Monday, September 08, 2008

War splits Orthodox churches in Georgia and Russia

The Herald Tribune has a story about how the Orthodox Church in Georgia and Russia has been physically divided by the conflict. Leaders in both national churches have spoken out against the conflict and attempted to offer relief to affected civilians. They have expressed sorrow that Orthodox Christians are killing each other.

The Georgia conflict marks the first war between countries with majority Orthodox Christian populations since the Second Balkan War in 1913 pitted Serbia, Greece, Montenegro and Romania against Bulgaria in a prelude to World War I.

Priests and others close to the Orthodox churches, studying their role in post-Soviet society, have voiced anxiety that, while religion has recovered its stature, calls to prayer could not avert bloodshed between two peoples who share Orthodoxy, and centuries of deep cultural, political, economic and social ties.

"What these events show is the collapse of the myth of unity of Orthodox peoples and the collapse of the myth of the supreme peacemaking ability of Orthodox civilization," said Anatoly Krasikov, director of the Center for Religious and Social Studies of the Institute of Europe in Moscow.

"Of course it is not Orthodoxy that is to blame for this collapse, but concrete people, functionaries of the church administrative structures of Russian and Georgian Orthodoxy. They, for all practical purposes, remained aloof and did nothing to end a war that was unjust from all sides."

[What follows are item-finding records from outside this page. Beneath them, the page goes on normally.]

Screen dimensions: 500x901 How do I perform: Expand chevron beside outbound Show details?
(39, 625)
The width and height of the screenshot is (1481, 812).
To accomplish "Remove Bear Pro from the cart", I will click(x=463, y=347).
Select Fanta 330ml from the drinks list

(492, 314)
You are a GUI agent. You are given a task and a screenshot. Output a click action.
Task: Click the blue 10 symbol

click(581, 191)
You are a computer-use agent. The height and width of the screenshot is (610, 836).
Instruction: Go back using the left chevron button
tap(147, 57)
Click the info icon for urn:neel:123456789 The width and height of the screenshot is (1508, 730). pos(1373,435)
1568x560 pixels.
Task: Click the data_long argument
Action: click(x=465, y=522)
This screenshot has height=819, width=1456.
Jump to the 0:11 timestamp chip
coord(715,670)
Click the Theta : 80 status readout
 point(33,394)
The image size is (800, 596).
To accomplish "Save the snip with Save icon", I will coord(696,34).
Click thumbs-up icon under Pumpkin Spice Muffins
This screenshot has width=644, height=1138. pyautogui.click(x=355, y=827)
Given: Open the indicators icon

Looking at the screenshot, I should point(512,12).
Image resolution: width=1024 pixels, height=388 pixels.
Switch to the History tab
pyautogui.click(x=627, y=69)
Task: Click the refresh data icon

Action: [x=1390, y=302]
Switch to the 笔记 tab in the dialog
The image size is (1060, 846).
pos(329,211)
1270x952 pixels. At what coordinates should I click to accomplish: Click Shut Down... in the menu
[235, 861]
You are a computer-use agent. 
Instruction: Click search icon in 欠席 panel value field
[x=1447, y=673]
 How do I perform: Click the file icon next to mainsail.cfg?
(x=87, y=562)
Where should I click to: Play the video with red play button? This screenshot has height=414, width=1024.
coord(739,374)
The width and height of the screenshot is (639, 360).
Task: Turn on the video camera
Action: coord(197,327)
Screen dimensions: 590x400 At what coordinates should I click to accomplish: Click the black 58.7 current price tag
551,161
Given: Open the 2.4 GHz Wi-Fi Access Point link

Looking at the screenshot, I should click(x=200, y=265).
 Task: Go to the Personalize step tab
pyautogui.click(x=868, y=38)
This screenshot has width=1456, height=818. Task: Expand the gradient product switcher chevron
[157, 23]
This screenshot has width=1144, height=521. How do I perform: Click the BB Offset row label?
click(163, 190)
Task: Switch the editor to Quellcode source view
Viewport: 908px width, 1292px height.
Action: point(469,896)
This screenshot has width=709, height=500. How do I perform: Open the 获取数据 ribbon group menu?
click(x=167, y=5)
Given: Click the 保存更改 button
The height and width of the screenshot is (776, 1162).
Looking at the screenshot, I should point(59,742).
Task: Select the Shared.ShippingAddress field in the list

Russia has the world's largest Orthodox Christian population, with an estimated 75 percent of its over 140 million people identifying themselves as Orthodox (although only 10 percent are regular churchgoers), according to a poll last year by the Russian Public Opinion Research Center. The Moscow Patriarchate is vying with the smaller Patriarchate of Constantinople for predominance in the Orthodox world.

Georgia has fewer than five million people, but is one of the most ancient Christian countries in the world. Its church dates back to the fourth century, far outpacing the Russian church, which dates its founding to the Baptism of Rus in 988, when Prince Vladimir of Kiev brought Orthodoxy to the banks of the Dnieper River.

Russia annexed Georgia, which was seeking protection from Persia, in 1801, absorbed its church and abolished its Patriarchate, which was restored - in name, at least - only after the Bolsheviks came to power.

In Soviet times, Georgia became something of a refuge for persecuted Orthodox monks from Russia, said Nikolai Mitrokhin, a specialist on the Orthodox Church in the former Soviet Union. From Czarist times through the Soviet era, Georgian clergy trained in Russia and Kiev.

"For Georgia, Russia is this love-hate relationship," said Tamara Grdzelidze, an Oxford-trained theologian from Georgia who works at the World Council of Churches headquarters in Geneva and has edited an English-language history of the Orthodox Church of Georgia.

"Our patriarch was educated in Russia, and this is the best he knows and he respects it highly," she added. "This is a very complicated and long history of relationship between the churches. When Russia annexed Georgia in the beginning of the 19th century, it abolished the king, it abolished the patriarch in 1811, it persecuted the Georgian language at all levels, including the church."

The latest conflict has stirred those memories on both sides, rankling each.

Last week, Patriarch Ilia appealed to Medvedev and Putin to end the confrontation and not to recognize South Ossetia and Abkhazia. "This will give rise to separatism in your country, and in the future you will have many more problems than we have in Georgia today," he said, according to the Interfax news agency. "This is worth meditating upon."


There are deep historical and cultural factors in this conflict that predate Russia's resurgent nationalism. I do not pretend to understand them, but I urge readers to be aware.

Either way, it is a sorrowful thing when God's people, whatever creed they follow, kill one another. Pray for peace.